YAML document from hell (2023)

YAML Footguns and Implicit Typing

  • Many comments focus on the “Norway problem” (no, on, etc. auto-coercing to booleans) and sexagesimal parsing (22:22 → time/number), calling these choices “too clever” and overfitted to niche use cases.
  • Kubernetes still effectively uses YAML 1.1, so these traps remain real; a long-standing issue to upgrade remains unresolved.
  • People highlight confusion from unquoted strings, non-string keys, and invisible structure (indentation as punctuation), making large files hard to reason about.
  • Anchors/aliases are seen as powerful by some (e.g. deduplicating Kubernetes/Helm configs) and as confusing or unreadable by others.

Workarounds and Linting

  • A recurring recommendation is to “quote everything” (values, and often keys) plus use linting tools (e.g. yamllint) to avoid most traps.
  • Others argue that once you require pervasive quoting, YAML’s main advantages (terse, delimiter-free, heuristic parsing) are undermined.
  • Type-aware deserialization and strict type checking are suggested as safer than auto-fixing or custom YAML dialects baked into parsers.
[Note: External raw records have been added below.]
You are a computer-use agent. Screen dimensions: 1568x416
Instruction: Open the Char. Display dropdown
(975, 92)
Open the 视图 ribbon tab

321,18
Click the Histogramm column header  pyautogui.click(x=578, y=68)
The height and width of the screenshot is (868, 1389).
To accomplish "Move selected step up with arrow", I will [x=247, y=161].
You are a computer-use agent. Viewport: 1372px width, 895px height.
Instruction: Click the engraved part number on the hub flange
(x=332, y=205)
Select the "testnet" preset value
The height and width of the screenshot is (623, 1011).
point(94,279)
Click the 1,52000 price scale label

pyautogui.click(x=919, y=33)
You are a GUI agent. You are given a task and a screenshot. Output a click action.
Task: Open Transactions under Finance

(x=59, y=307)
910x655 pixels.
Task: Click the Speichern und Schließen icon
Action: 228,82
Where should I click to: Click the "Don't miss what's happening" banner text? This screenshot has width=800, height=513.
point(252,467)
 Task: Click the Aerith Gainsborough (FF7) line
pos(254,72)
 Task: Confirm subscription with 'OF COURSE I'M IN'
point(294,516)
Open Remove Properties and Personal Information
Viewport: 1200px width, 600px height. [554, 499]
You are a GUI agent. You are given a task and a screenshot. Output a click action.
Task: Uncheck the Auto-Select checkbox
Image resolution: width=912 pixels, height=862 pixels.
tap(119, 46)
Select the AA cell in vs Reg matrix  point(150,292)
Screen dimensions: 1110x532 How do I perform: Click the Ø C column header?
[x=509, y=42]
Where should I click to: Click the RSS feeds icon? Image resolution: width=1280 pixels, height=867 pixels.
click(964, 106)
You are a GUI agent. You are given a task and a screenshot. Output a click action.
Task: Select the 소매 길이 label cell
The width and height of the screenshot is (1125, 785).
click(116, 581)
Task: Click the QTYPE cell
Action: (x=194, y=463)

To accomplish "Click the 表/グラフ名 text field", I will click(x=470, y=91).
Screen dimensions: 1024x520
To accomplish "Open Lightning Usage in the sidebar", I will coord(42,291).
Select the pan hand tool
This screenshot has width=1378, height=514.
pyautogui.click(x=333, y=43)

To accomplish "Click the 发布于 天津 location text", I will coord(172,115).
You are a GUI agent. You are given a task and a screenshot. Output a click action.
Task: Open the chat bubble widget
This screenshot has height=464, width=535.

Tooling Experiences (Ansible, Kubernetes, etc.)

  • Ansible is praised for low-friction onboarding (no agents, easy to start) but criticized for:
    • Poor scalability and performance on large fleets.
    • Painful debugging and whitespace/templating complexity (Jinja2 + YAML).
  • Some use Ansible only to bootstrap more scalable tools (Puppet, Terraform); others report good results with techniques like job slicing.
  • YAML-heavy ecosystems like Kubernetes and GitLab are cited as places where these quirks regularly surface.

Alternatives and Subsets

  • Many alternatives are mentioned, none clearly dominant:
    • JSON (+ comments variants: JSON5, JSONC, HuJSON), TOML, INI, XML, S-expressions.
    • Config DSLs: HCL, Nix, CUE, Dhall, Jsonnet, Starlark, KDL, Pkl, Lua tables, PHP arrays.
    • YAML subsets / replacements: StrictYAML, HUML, and the author’s own RCL.
  • Trade-offs:
    • JSON is stable, ubiquitous, and good for interchange but poor for hand-editing without comments.
    • TOML is seen as good for small configs but awkward for deep nesting and multiple equivalent representations.
    • HCL/CUE/Dhall/Nix-style languages add types and logic but are heavier and less widely supported.

Why YAML Persisted

  • Explanations include:
    • Human readability and easy hand-editing, especially for configs.
    • Support for comments (unlike standard JSON).
    • Greater expressiveness (anchors, complex structures) than simple INI-like formats.
  • Several commenters still consider YAML “irreparably broken” and advocate migration toward JSON(+comments) or simpler, stricter formats, but acknowledge ecosystem inertia (Kubernetes, existing configs) makes that difficult.